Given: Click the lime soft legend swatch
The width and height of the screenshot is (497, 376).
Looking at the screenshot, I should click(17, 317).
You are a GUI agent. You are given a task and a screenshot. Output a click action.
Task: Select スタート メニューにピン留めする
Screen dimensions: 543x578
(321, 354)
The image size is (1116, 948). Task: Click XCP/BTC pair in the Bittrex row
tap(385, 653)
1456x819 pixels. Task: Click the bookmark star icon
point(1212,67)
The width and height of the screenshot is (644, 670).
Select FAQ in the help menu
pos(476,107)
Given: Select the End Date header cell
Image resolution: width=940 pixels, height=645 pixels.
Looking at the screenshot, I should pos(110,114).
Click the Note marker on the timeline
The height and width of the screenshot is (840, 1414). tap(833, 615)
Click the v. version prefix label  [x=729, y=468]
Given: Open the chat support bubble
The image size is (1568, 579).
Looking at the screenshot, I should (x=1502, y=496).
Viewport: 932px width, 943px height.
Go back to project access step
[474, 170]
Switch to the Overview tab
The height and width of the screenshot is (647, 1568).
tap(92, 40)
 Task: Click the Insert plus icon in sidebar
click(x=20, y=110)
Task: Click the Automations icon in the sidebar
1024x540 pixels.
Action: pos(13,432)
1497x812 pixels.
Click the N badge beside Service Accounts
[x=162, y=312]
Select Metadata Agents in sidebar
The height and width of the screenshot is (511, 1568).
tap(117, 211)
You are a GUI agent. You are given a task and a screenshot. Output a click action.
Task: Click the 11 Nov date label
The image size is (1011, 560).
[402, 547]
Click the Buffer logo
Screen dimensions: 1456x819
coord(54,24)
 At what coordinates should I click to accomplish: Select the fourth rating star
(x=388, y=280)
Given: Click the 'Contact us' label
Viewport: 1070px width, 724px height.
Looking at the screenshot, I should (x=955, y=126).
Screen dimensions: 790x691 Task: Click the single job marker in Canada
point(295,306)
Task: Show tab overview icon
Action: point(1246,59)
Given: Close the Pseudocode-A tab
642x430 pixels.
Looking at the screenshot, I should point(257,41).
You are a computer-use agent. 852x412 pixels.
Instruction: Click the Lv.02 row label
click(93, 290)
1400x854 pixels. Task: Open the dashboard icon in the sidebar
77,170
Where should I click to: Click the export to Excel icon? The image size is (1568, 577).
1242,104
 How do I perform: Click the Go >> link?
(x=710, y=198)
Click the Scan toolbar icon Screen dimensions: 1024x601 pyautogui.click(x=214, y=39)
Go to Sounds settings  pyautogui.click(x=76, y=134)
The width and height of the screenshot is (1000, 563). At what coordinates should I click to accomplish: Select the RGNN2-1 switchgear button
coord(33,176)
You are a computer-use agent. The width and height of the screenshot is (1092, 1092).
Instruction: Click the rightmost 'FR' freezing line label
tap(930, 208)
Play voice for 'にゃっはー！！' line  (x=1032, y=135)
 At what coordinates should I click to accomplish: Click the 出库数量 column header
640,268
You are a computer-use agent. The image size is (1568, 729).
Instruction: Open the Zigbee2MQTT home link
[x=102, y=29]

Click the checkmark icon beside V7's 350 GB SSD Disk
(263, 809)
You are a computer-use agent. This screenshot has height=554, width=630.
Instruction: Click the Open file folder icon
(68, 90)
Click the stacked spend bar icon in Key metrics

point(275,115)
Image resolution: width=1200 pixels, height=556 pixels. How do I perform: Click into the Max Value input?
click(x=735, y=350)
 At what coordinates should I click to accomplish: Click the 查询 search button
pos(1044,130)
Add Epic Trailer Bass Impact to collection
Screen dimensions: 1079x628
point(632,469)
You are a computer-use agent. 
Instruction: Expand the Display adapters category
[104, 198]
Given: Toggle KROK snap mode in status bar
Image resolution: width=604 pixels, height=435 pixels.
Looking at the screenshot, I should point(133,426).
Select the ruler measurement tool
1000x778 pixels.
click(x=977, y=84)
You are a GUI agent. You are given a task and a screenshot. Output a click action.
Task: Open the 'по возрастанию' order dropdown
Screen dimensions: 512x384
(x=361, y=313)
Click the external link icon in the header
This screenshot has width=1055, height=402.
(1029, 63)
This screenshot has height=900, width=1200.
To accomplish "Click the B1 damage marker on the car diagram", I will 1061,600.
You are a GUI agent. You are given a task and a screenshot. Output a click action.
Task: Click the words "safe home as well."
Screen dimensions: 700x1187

THE TASK: Pull out every line of the records above that contains the string "pyautogui", and count a line only if the letters match in case.

FINISHED EXERCISE:
Click the Scan toolbar icon Screen dimensions: 1024x601 pyautogui.click(x=214, y=39)
Go to Sounds settings  pyautogui.click(x=76, y=134)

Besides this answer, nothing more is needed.